Harold La Borde (18 June 1933 – 12 June 2015) was a Trinidadian sailor and adventurer who from 1969 to 1973 circumnavigated the world in his 40-ft ketch Hummingbird II. He was accompanied by his wife, Kwailan, and his five-year-old son Pierre. The couple were the first known Trinidadian sailors to cross the Atlantic (and later to circumnavigate), for which they were awarded the Gold Trinity Cross.

== Biography ==
La Borde was born on 18 June 1933, in Trinidad, West Indies, to parents with mixed ethnicity. He was educated at a local Roman Catholic school and began his sailing career by building dinghies, in which he taught himself the rudiments of seamanship.
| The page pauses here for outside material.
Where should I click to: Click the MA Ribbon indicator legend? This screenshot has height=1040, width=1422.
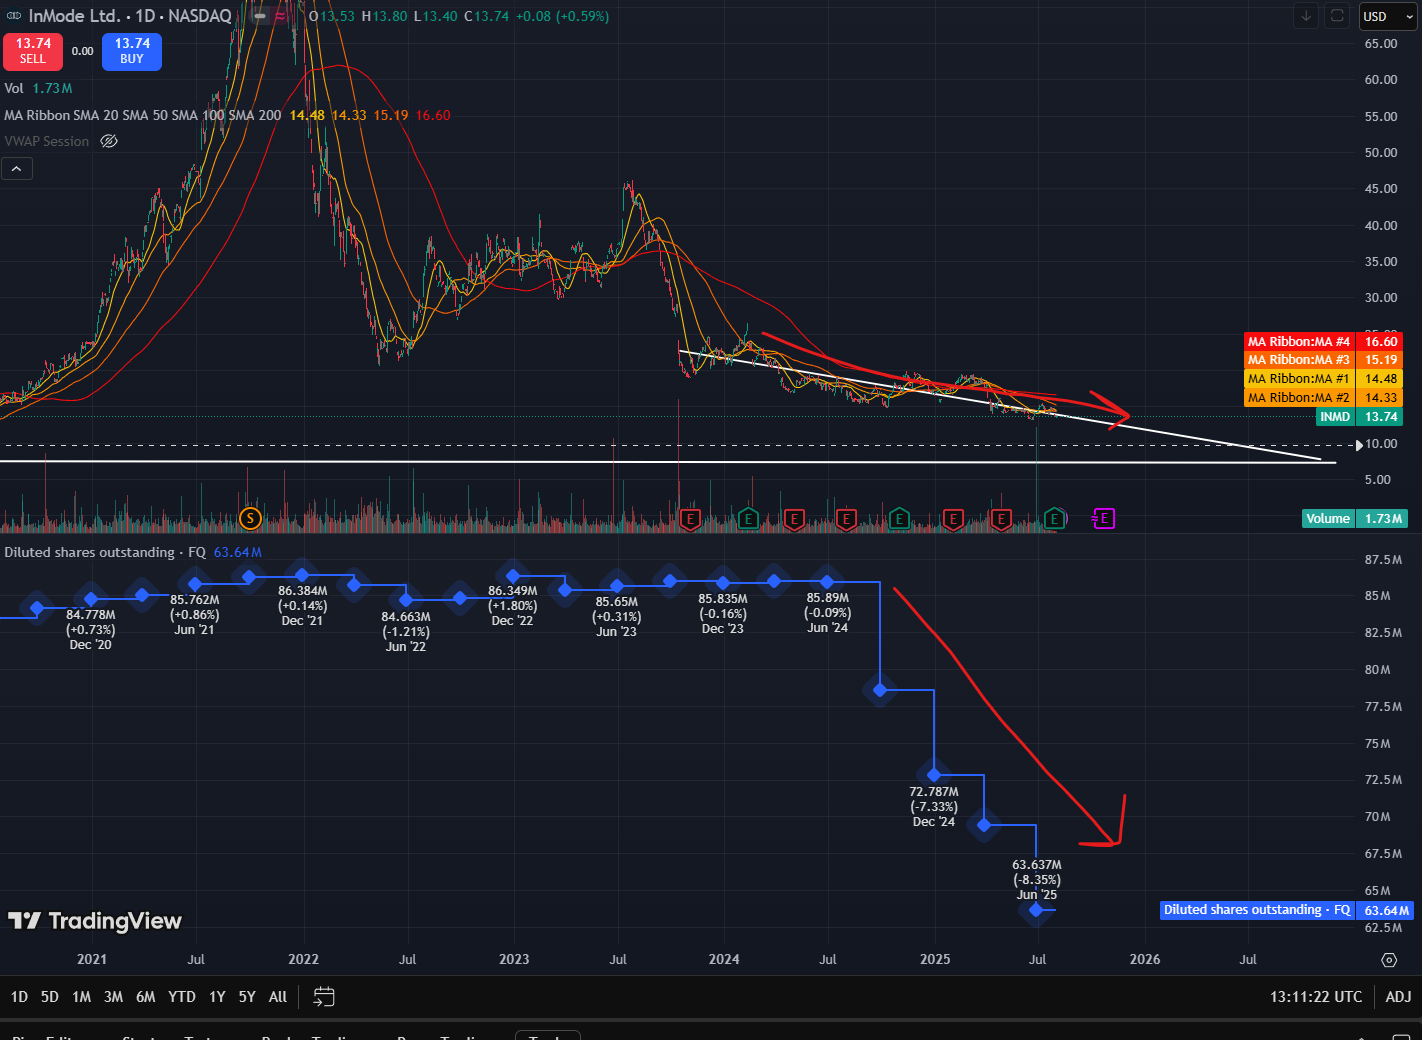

La Borde's first book, An Ocean to Ourselves (1962) discusses how he built a 26-foot ketch Humming Bird. Harold and Kwailan, who were married in 1959, made their maiden voyage in the 26-foot vessel, Humming Bird, to England in 1960, together with a friend, Buck Wong Chong. The Humming Bird was subsequently sold, in order to finance the construction of a second, bigger boat.
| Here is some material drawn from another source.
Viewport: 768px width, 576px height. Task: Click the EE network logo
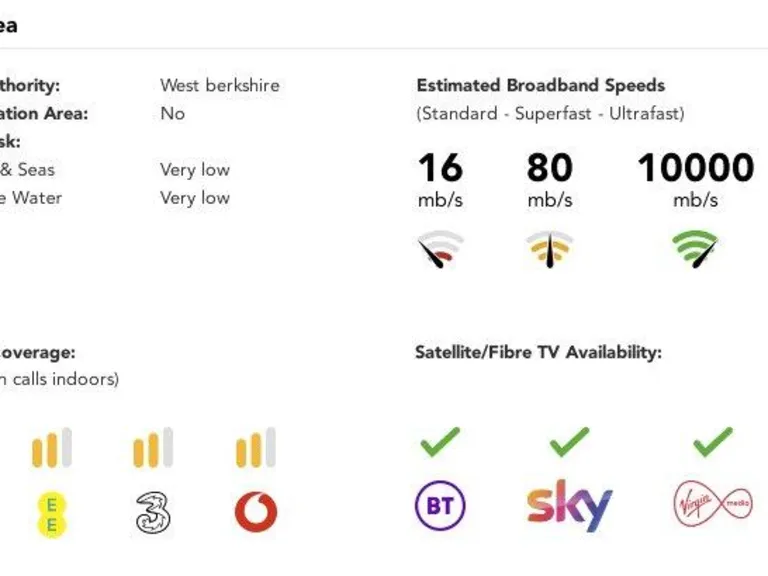point(51,513)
In 1960, at the early stages of the Nigeria's independence, Harold and Kwailan were invited to work at the Citizenship and Leadership Training Center at Kurra Falls in Nigeria. The centre was funded by the British government with the aim of moulding young leaders. A few years later, they returned to Trinidad to begin construction of the 40-foot ketch Humming Bird II.

The Humming Bird II was completed in three years, and the family set out on 2 February 1969 to circumnavigate the globe. Upon completion, Harold and Kwailan were both awarded their nation's highest award, the Trinity Cross. Their second son, Andre, was born in Auckland, New Zealand, during the trip.

Upon their return home, the 40-foot Humming Bird II was purchased by the Trinidad and Tobago Government in 1973. The boat is now being exhibited in a museum.

The La Bordes went on to another circumnavigation voyage via Cape Horn (1984–86) in the Humming Bird III.

Harold La Borde wrote another two books with input from his family. These were titled All Oceans Blue (1977), and Lonely Oceans South (1987).

Documentary films of their travels were made in conjunction with the Government Film Unit. After retiring from their respective jobs in Trinidad, the La Bordes ran a small family marina in a Trinidad yachting bay. Harold's full-time job was working on the Humming Bird III, while Kwailan finished their autobiography entitled Wind, Sea, and Faith.

La Borde died on 12 June 2016, at the age of 81. He was survived by his wife, Kwailan, sons Pierre and Andre, three grandchildren and his brothers Rudy and Hugh. Kwailan La Borde died on 29 May 2024, at the age of 91.